TASK DIRECTIONS:
In the entries that follow, the lines from the line containing "Click the resize columns icon" up to and including the line containing "Toggle the Table view switch" must be copied exactly, with pictures omitted.

DATA UNDER STUDY:
╔══
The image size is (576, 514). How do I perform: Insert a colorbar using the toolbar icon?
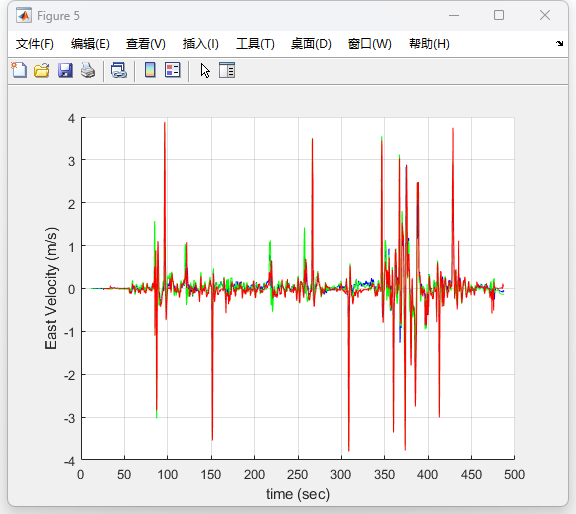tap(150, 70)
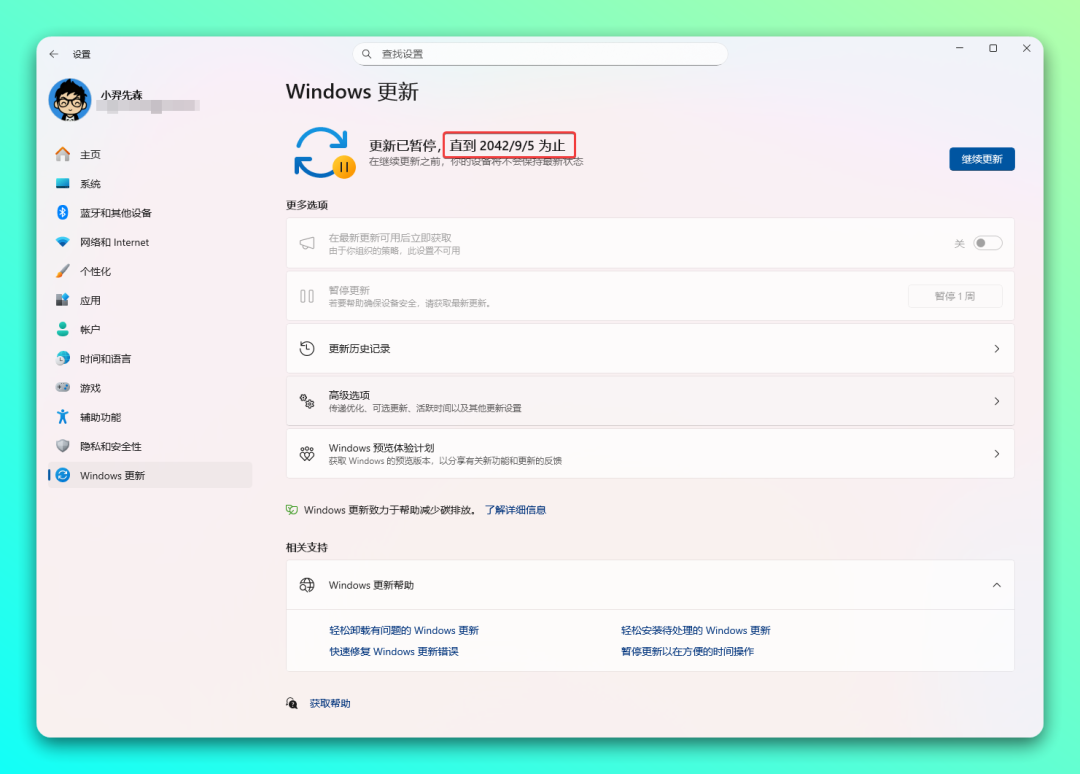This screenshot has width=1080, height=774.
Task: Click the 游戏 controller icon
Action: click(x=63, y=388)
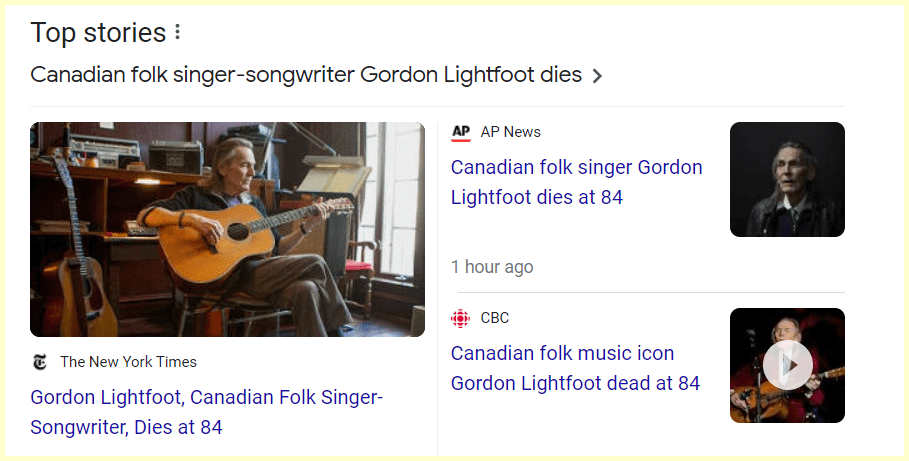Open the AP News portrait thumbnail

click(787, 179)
╚══
╔══
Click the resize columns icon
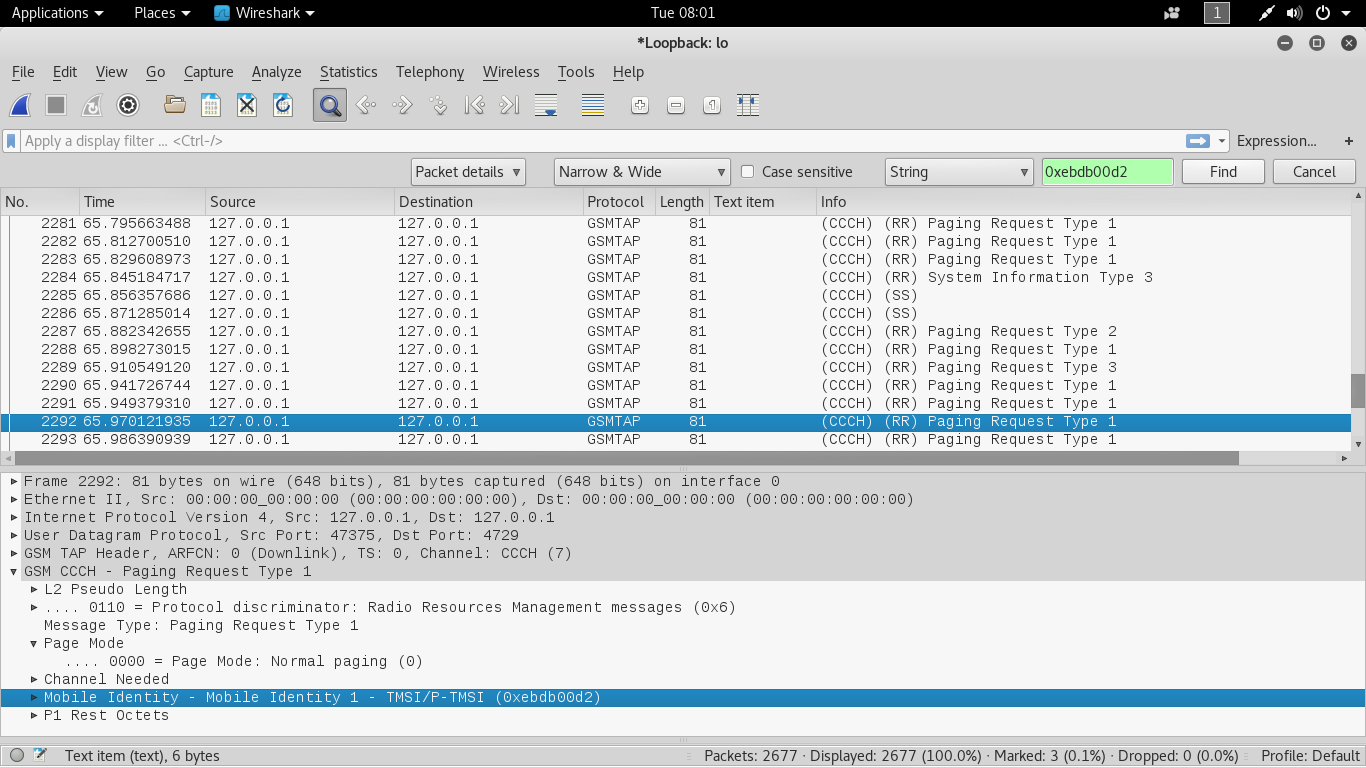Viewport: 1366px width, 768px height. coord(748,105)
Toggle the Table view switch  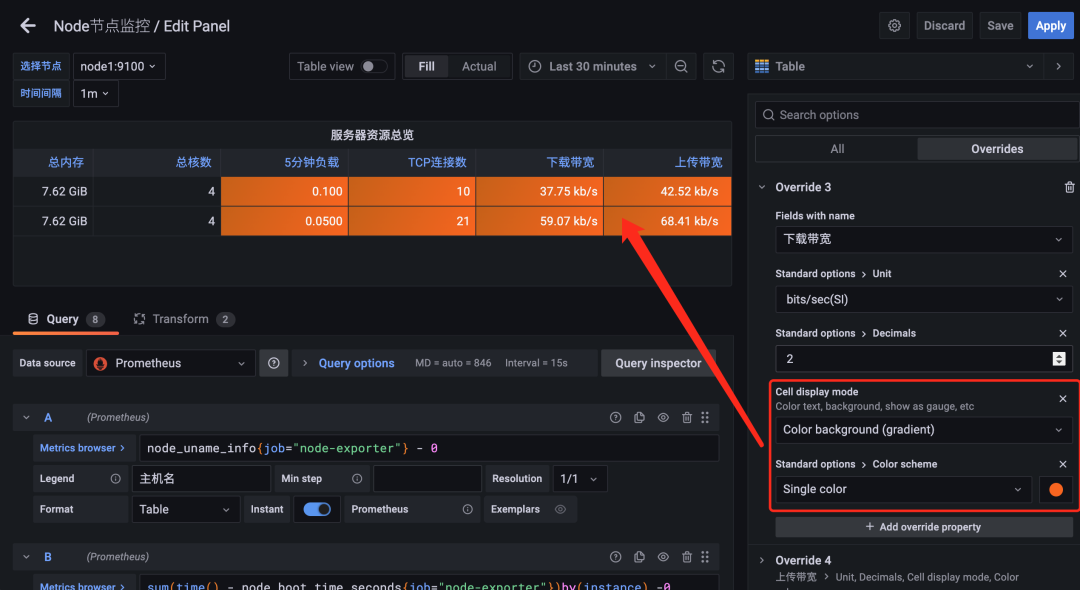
╚══
╔══
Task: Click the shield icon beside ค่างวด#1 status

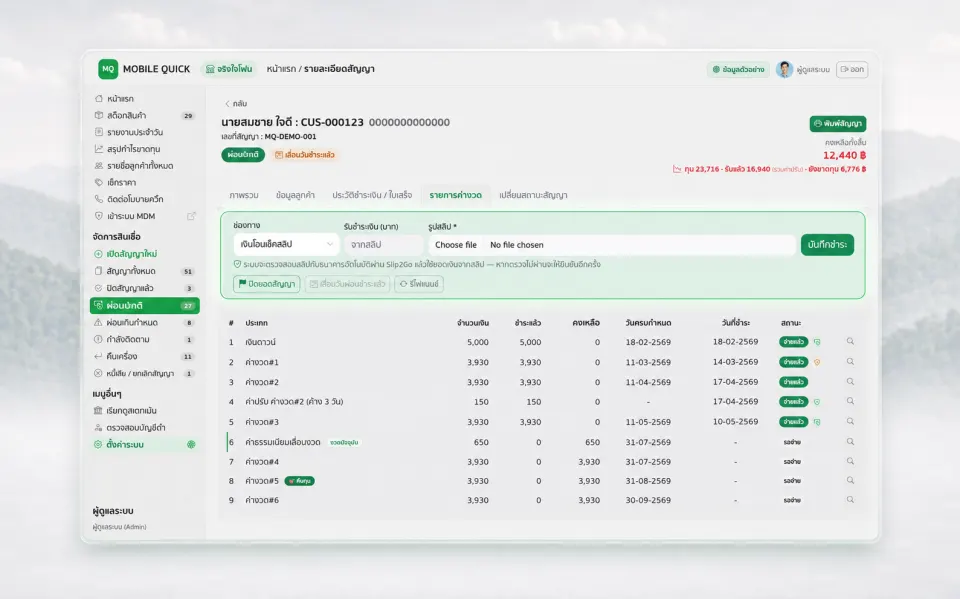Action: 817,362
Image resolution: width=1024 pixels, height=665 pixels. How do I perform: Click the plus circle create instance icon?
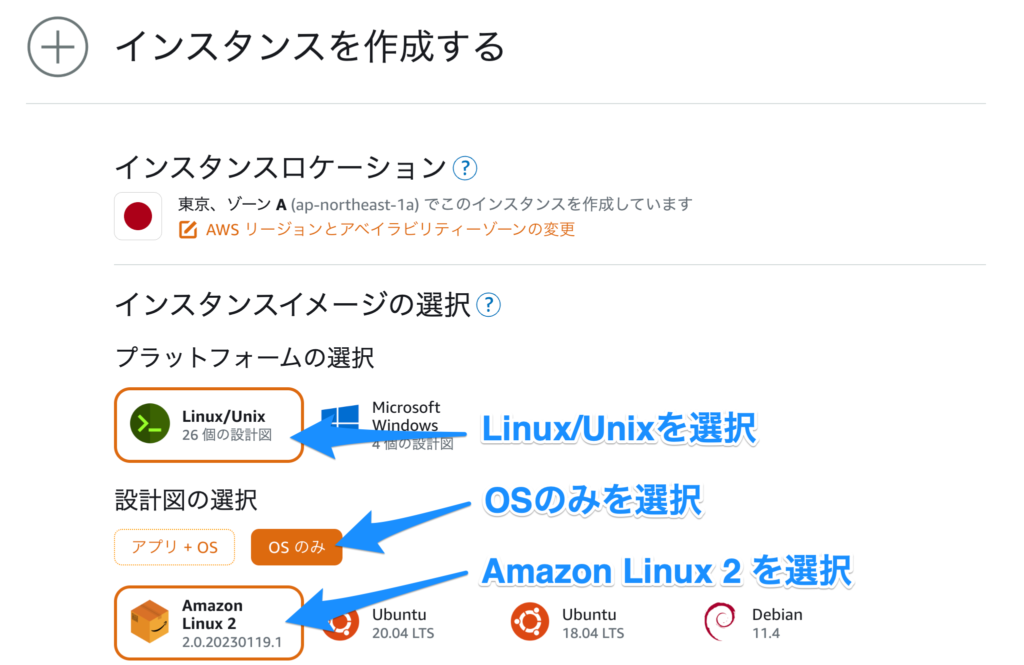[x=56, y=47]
╚══
ANSWER SECTION:
Click the resize columns icon
Viewport: 1366px width, 768px height. coord(748,105)
Toggle the Table view switch  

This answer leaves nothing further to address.